El precio del petróleo puede subir por diferentes factores, sin embargo, existen tres que son determinantes: el incremento de la demanda, la especulación y las condiciones geopolíticas de los países productores. Existen organizaciones como la OPEP (Organización de Países Exportadores de Petróleo) que se encargan de fijar su precio en el mercado. Aunque el precio del crudo repercuta al final en el precio del combustible que vamos a pagar, no es la única razón para que el combustible suba. No olvidemos que el petróleo es una materia prima que necesita de un proceso de refinamiento y almacenamiento hasta su consumo total.
¿De dónde sale ese combustible?: De las ocho refinerías repartidas por toda nuestra geografía. La mayor parte del petróleo refinado, del combustible comercializado en las estaciones de servicio españolas, surge de tres multinacionales conocidas. BP controla una de ellas, (Castellón), Cepsa, dos (Huelva y San Roque), y Repsol, cinco (A Coruña, Muskiz, Tarragona, Cartagena y Puertollano, la única no marítima). A ellas llega el crudo a través de los barcos petroleros y allí se encargan de transformarlo en combustible.
¿A dónde va ese combustible?: A los centros logísticos de almacenamiento. Es decir, a la Compañía Logística de Hidrocarburos, CLH. Cada refinería abastece a un complejo distinto. Por ejemplo: CLH Zaragoza recibe la totalidad del combustible que se almacena en la refinería de Tarragona, controlada por Repsol. Eso significa que todos los operadores que quieran extraer combustible de Zaragoza, tendrán que utilizar de forma obligatoria el refinado por Repsol. Lo que no significa que sea vendido solo por Repsol. BP, por ejemplo, compra X millones de litros para comercializar en Zaragoza a Repsol, y Repsol, por su parte, hace lo propio con BP en CLH Valencia.

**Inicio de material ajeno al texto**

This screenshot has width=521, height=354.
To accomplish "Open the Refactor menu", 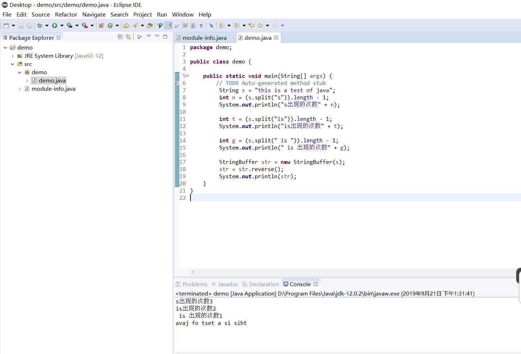I will 66,14.
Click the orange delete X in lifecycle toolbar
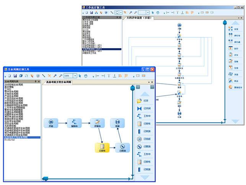This screenshot has width=246, height=185. [50, 76]
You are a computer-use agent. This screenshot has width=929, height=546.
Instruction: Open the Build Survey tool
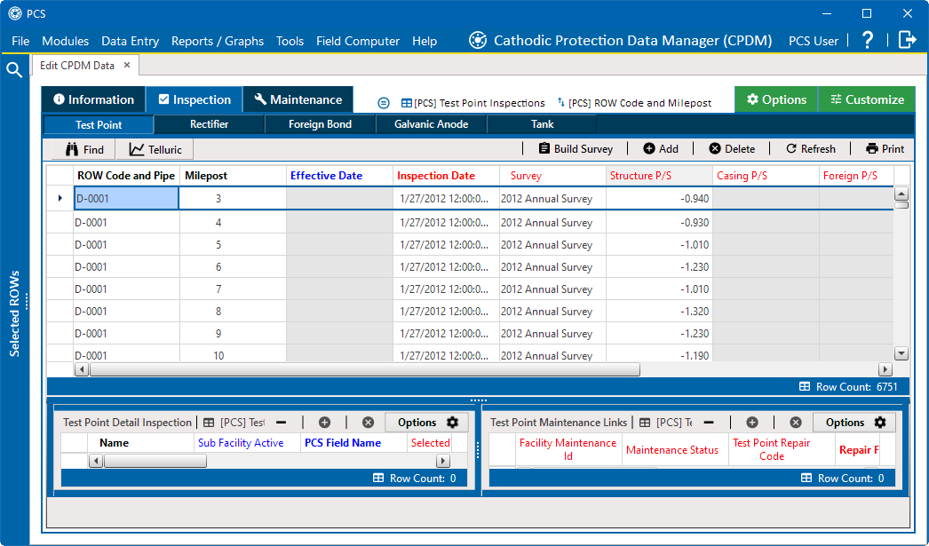pyautogui.click(x=576, y=148)
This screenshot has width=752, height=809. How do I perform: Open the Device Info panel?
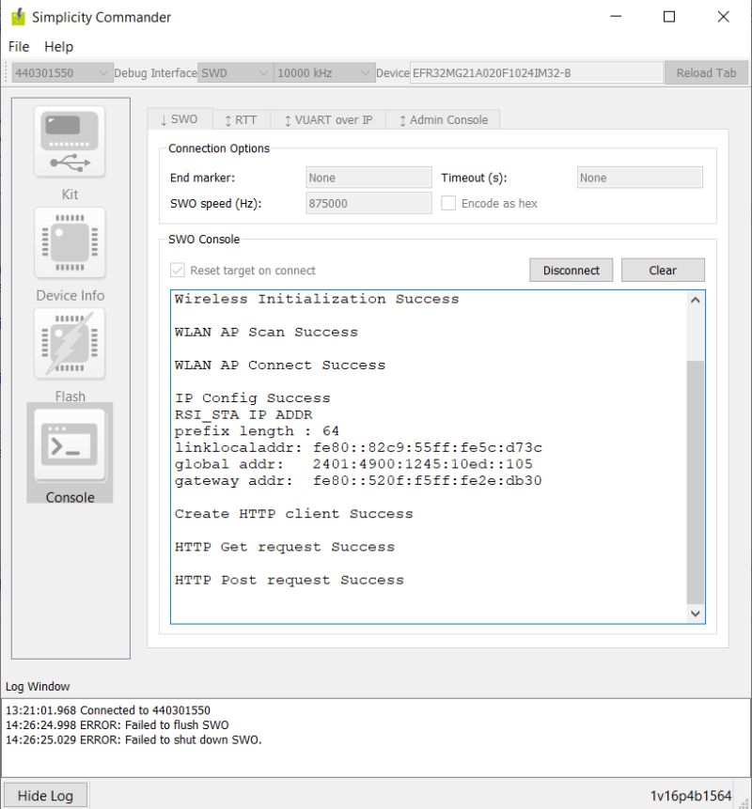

El último paso del mercadeo es el de las estaciones de servicios, operadores y grandes centros comerciales como por ejemplo EROSKI. Que pueden competir con precios “algo más bajos “al comprar grandes cantidades de combustible.
¿Y porque sube de la noche a la mañana el precio del combustible?: No es lógico, que un barco petrolero que ha salido de puerto repleto de crudo modifique el valor de su carga, durante el transcurso de tiempo de transporte marítimo, hasta que es descargado en algunas de las refinerías del planeta, tampoco es lógico ni razonable, las veces que cambiará su precio durante el tiempo que dure el proceso de su refinamiento, almacenamiento y posterior distribución a las estaciones de servicio.

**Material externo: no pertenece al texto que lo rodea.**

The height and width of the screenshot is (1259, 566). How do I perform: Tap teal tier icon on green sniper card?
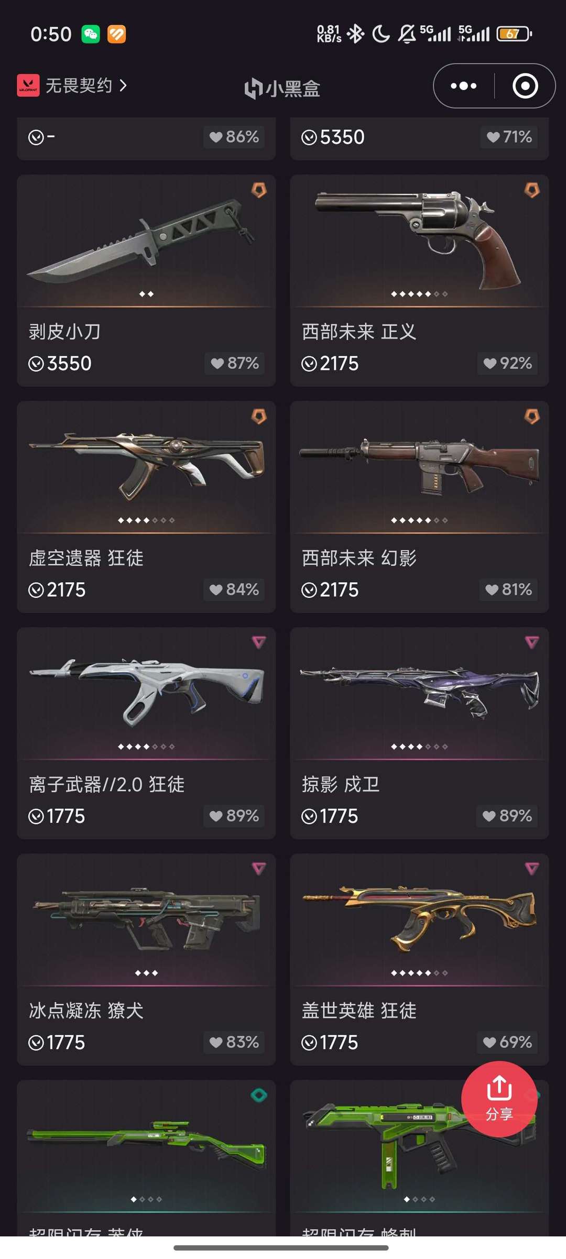[259, 1095]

Como vemos claramente, los últimos en especular sobre el valor real del precio del combustible son las estaciones de servicio, lo que no quiere decir que sean los que mayor tajada saquen.
Los grandes defensores del capitalismo afirman que la libertad de precios es lo más democrático, pues la competencia se encarga de regularizar los precios a la baja. Pero como aquí vemos, eso no es verdad. El control del millonario negocio de la distribución del combustible en España, lo tienen solo tres multinacionales conocidas, BP, REPSOL y CEPSA. Este oligopolio tiene “la libertad democrática” de establecer el precio final.
Mientras que los capitalistas se llenan los bolsillos, nuestros políticos miran para otro lado y no apuestan por las energías renovables, que como todo el mundo sabe, incluso en las escuelas, son más limpias y más baratas.